#### TESTO ESTRATTO
Bisogna ricordare però che in Polonia una vera e propria decomunizzazione non è mai avvenuta come fu ad esempio quella della vicina repubblica Ceca. La trasformazione polacca avvenne fra il 6 febbraio e il 4 aprile del 1989 attorno ad una “tavola rotonda” alla quale parteciparono le allora opposizioni e i dirigenti del Partito Comunista Polacco che contrattarono una sorta di graduale cessione consensuale dei poteri, grazie alla quale i comunisti potettero fin ad oggi conservare i loro privilegi e concorrere alle più alte cariche dello Stato, con l’appoggio del Partito Popolare, dell’Unione della Sinistra e di Piattaforma Civica. I fratelli Kaczynski e Diritto e Giustizia non hanno mai accettato questo compromesso. Non a caso un governo postcomunista con a capo Leszek Miller leader dell’Unione della Sinistra Democratica portò a termine le trattative di accesione della Polonia all’Unione Europea nella primavera del 2003 ad Atene, senza prestare la necessaria attenzione alle cessioni di sovranità che la Polonia si impegnava a corrispondere all’Unione.
Fu solo nel 2005 con la Presidenza di Lech Kaczynski che la Polonia iniziò una riflessione sulla tutela della sua indipendenza e sugli attributi della sovranità nazionale. Il breve governo del fratello gemello di Lech, Jaroslaw Kaczynski durato appena un anno e mezzo dall’estate del 2006 all’autunno dell’anno successivo, frenò l’accesso della Polonia nella Eurozona. Diritto e Giustizia da allora sostiene che l’unica possibilità per ricostruire l’economia polacca dopo lunghi periodi di crisi è mantenere la sovranità monetaria.

#### DATI ARCHIVIATI
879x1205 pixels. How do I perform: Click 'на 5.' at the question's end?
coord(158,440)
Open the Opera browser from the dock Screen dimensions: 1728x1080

#### PROBLEMI DA RISOLVERE
**A)** Rispondi alle domande seguenti basandoti sul testo estratto sulla Polonia.
(i) Tra quali date avvenne la trasformazione polacca attorno alla "tavola rotonda"?
(ii) In quale città e in quale stagione del 2003 il governo di Leszek Miller concluse le trattative con l'Unione Europea?
(iii) Quanto durò il governo di Jaroslaw Kaczynski?
**B)** Nel testo estratto sulla Polonia, trasforma in un elenco puntato il paragrafo che inizia con "Fu solo nel 2005", conservandone i fatti principali.
**C)** Trascrivi dal testo estratto sulla Polonia il passo compreso tra "Fu solo nel" e "la sovranità monetaria.", entrambi inclusi.

#### SOLUZIONI
**A)**
(i) Fra il 6 febbraio e il 4 aprile del 1989.
(ii) Ad Atene, nella primavera del 2003.
(iii) Appena un anno e mezzo, dall'estate del 2006 all'autunno dell'anno successivo.

**B)**
- Nel 2005, con la presidenza di Lech Kaczynski, la Polonia cominciò a riflettere sulla tutela della propria indipendenza e sulla sovranità nazionale.
- Il governo del fratello gemello Jaroslaw Kaczynski durò un anno e mezzo, dall'estate del 2006 all'autunno dell'anno successivo, e frenò l'ingresso della Polonia nell'Eurozona.
- Da allora Diritto e Giustizia sostiene che mantenere la sovranità monetaria sia l'unica possibilità per ricostruire l'economia polacca dopo lunghi periodi di crisi.

**C)**
Fu solo nel 2005 con la Presidenza di Lech Kaczynski che la Polonia iniziò una riflessione sulla tutela della sua indipendenza e sugli attributi della sovranità nazionale. Il breve governo del fratello gemello di Lech, Jaroslaw Kaczynski durato appena un anno e mezzo dall’estate del 2006 all’autunno dell’anno successivo, frenò l’accesso della Polonia nella Eurozona. Diritto e Giustizia da allora sostiene che l’unica possibilità per ricostruire l’economia polacca dopo lunghi periodi di crisi è mantenere la sovranità monetaria.